**Exercise brief:**
Render the data from the line containing "At what coordinates should I click to accomplish: Activate" through the line containing "pyautogui.click(x=132, y=319)", inclusive, as a JSON list of strings with one string per line, omitting blank lines.

**Supplied records:**
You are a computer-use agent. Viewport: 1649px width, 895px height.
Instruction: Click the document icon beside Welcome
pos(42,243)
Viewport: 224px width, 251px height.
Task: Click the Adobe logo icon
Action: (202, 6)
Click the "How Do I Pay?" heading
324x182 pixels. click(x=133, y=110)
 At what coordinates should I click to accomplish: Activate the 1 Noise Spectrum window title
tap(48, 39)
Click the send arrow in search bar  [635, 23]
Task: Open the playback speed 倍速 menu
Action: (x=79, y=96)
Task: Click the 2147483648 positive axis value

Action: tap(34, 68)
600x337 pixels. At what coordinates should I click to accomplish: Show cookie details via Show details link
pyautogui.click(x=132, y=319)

* * *

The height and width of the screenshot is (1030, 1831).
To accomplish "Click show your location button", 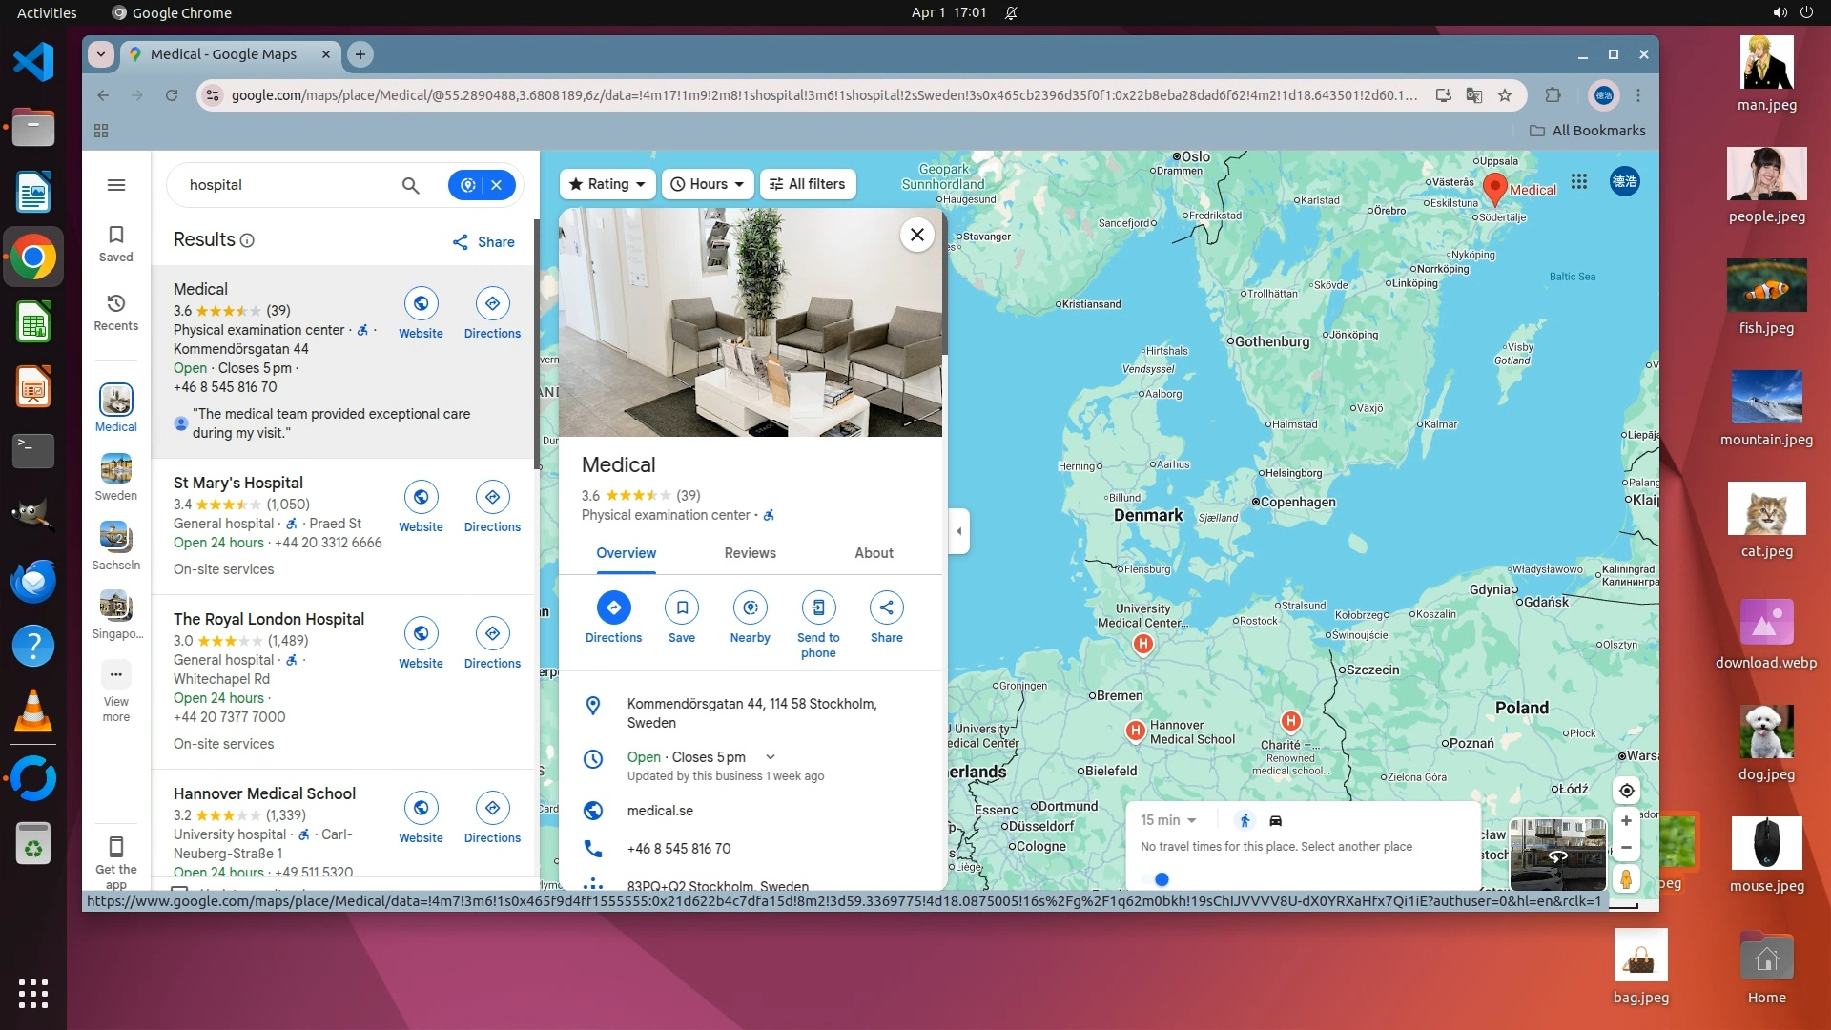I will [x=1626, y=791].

**Exercise result:**
[
  " At what coordinates should I click to accomplish: Activate the 1 Noise Spectrum window title",
  "tap(48, 39)",
  "Click the send arrow in search bar  [635, 23]",
  "Task: Open the playback speed 倍速 menu",
  "Action: (x=79, y=96)",
  "Task: Click the 2147483648 positive axis value",
  "Action: tap(34, 68)",
  "600x337 pixels. At what coordinates should I click to accomplish: Show cookie details via Show details link",
  "pyautogui.click(x=132, y=319)"
]